[[ EXERCISE INPUT open ]]

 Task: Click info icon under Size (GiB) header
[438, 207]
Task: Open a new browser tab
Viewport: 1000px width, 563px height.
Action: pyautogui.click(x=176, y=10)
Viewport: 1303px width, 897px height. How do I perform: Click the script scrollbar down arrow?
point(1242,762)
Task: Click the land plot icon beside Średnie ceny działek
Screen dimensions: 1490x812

[[ EXERCISE INPUT closed ]]

WHAT THE TASK REQUIRES — Transcribe every record exactly, keeping each line as it is.

ANSWER TO THE EXERCISE —
 Task: Click info icon under Size (GiB) header
[438, 207]
Task: Open a new browser tab
Viewport: 1000px width, 563px height.
Action: pyautogui.click(x=176, y=10)
Viewport: 1303px width, 897px height. How do I perform: Click the script scrollbar down arrow?
point(1242,762)
Task: Click the land plot icon beside Średnie ceny działek
Screen dimensions: 1490x812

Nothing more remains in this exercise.